O QUE FAZER
Reescreva todas as linhas do trecho que vai do início dos registros até a linha com "Pomoc (971, 614)", inclusive, sem omitir nenhuma. Aumente em 78 cada número das coordenadas entre parênteses e deixe o restante do texto inalterado.

Dados para localizar palavras e elementos:
↓
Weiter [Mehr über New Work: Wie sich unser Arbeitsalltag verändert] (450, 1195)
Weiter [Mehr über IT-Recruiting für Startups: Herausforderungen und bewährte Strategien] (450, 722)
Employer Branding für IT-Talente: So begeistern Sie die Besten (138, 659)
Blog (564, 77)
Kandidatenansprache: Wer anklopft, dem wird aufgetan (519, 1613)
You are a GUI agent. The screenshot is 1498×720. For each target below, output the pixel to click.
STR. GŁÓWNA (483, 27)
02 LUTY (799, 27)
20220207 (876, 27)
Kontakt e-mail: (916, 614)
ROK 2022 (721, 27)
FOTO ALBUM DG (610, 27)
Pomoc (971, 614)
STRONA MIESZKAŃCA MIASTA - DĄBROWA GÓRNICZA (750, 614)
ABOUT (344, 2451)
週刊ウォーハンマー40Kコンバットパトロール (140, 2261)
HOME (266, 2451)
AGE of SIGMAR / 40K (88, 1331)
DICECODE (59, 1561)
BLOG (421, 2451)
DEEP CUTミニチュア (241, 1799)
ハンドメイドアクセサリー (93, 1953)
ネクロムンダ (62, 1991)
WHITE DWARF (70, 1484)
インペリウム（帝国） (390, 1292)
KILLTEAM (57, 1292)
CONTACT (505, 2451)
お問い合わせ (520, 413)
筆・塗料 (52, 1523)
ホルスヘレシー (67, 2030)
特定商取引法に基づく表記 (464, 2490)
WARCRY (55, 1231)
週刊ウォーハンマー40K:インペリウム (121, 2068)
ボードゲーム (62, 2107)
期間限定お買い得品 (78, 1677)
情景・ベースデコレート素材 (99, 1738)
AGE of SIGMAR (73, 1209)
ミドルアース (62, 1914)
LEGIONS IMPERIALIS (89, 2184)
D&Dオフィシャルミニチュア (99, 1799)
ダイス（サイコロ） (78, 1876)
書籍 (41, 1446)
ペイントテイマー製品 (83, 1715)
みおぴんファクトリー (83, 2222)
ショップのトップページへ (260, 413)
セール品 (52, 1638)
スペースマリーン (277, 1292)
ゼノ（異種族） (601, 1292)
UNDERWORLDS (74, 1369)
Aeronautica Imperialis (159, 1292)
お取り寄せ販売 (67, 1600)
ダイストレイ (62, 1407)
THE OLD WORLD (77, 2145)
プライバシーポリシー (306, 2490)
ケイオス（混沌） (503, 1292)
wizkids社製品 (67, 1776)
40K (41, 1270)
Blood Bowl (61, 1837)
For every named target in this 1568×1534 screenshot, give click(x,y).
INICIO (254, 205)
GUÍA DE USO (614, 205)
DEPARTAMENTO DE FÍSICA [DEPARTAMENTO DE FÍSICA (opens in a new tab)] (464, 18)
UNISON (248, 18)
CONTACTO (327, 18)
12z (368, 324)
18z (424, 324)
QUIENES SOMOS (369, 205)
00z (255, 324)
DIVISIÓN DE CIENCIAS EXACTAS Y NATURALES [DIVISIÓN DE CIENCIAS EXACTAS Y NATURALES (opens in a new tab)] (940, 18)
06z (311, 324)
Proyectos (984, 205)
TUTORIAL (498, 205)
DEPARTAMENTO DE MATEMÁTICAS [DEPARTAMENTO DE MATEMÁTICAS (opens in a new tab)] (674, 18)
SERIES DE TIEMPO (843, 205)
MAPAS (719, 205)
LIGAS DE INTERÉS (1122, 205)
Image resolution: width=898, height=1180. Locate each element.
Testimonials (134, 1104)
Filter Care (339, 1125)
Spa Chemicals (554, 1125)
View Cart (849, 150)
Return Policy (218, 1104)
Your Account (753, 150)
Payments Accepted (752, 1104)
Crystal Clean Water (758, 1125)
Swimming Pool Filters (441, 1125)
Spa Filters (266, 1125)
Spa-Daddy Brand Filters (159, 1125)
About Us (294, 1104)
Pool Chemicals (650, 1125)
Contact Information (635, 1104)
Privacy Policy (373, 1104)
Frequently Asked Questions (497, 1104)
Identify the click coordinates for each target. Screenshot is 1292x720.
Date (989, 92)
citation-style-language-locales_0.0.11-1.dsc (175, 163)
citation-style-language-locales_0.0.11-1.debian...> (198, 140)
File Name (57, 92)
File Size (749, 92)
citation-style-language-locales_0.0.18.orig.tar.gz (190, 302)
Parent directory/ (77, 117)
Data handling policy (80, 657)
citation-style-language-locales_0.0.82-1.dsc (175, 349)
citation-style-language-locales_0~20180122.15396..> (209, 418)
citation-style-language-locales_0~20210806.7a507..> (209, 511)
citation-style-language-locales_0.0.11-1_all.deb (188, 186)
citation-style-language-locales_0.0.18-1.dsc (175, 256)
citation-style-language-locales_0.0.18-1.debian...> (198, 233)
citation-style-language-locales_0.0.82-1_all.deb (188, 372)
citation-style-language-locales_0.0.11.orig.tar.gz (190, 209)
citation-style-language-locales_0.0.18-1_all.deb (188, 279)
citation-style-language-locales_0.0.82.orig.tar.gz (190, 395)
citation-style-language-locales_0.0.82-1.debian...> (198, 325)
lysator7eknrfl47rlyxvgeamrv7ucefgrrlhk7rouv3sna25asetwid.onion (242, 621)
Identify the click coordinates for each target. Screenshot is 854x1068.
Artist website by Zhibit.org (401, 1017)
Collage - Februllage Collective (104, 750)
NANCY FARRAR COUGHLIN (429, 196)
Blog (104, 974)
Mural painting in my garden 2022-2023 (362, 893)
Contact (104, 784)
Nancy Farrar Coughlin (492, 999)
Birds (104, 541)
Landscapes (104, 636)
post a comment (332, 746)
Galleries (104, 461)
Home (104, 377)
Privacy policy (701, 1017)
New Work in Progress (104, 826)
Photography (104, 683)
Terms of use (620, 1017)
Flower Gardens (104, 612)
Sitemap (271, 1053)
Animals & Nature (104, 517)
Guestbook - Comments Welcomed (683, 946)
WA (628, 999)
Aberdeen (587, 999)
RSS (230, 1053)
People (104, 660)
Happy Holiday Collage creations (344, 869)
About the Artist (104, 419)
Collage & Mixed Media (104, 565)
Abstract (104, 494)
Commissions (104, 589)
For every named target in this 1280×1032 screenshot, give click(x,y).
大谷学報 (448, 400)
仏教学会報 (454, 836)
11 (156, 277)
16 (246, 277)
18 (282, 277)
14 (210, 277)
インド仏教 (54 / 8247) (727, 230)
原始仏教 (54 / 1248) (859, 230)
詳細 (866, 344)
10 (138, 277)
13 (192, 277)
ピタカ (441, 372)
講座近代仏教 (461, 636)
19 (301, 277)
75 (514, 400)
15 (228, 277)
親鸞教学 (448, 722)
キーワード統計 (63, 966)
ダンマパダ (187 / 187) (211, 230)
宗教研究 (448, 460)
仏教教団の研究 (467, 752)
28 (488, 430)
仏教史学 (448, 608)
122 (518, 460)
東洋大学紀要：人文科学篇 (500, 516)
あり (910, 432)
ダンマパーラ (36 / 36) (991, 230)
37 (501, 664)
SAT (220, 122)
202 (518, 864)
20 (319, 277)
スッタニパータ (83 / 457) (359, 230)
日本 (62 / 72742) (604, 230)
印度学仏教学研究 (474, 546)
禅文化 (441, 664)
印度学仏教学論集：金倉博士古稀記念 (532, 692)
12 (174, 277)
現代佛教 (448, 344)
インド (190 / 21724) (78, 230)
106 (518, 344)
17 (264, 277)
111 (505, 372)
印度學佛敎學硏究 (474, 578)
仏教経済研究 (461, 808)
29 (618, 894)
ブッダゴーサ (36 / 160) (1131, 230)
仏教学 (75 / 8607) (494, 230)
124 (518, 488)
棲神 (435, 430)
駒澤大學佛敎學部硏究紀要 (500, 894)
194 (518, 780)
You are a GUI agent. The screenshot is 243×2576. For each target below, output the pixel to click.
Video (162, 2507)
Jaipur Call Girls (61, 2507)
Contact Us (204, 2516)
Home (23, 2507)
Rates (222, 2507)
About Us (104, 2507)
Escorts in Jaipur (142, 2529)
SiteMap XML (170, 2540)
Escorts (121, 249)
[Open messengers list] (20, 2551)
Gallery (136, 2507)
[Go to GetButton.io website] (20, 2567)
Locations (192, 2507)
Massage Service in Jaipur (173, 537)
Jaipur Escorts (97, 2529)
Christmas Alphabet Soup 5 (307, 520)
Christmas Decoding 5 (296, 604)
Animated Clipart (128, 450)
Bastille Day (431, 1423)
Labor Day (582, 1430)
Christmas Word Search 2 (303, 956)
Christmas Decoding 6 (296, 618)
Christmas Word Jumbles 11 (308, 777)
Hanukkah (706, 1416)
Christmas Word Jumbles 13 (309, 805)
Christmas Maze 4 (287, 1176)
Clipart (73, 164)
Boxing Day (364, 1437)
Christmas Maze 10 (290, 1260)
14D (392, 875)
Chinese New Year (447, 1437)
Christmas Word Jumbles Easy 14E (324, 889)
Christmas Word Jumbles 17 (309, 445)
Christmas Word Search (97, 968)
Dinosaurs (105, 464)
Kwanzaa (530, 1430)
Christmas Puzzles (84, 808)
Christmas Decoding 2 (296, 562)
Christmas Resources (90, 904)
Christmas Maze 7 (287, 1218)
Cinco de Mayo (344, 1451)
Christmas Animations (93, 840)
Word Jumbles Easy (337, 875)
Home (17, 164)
↑
RESULTADO DO EXERCÍCIO
Weiter [Mehr über New Work: Wie sich unser Arbeitsalltag verändert] (528, 1273)
Weiter [Mehr über IT-Recruiting für Startups: Herausforderungen und bewährte Strategien] (528, 800)
Employer Branding für IT-Talente: So begeistern Sie die Besten (216, 737)
Blog (642, 155)
Kandidatenansprache: Wer anklopft, dem wird aufgetan (597, 1691)
You are a GUI agent. The screenshot is 1498×720. For each target below, output the pixel to click.
STR. GŁÓWNA (561, 105)
02 LUTY (877, 105)
20220207 (954, 105)
Kontakt e-mail: (994, 692)
ROK 2022 (799, 105)
FOTO ALBUM DG (688, 105)
Pomoc (1049, 692)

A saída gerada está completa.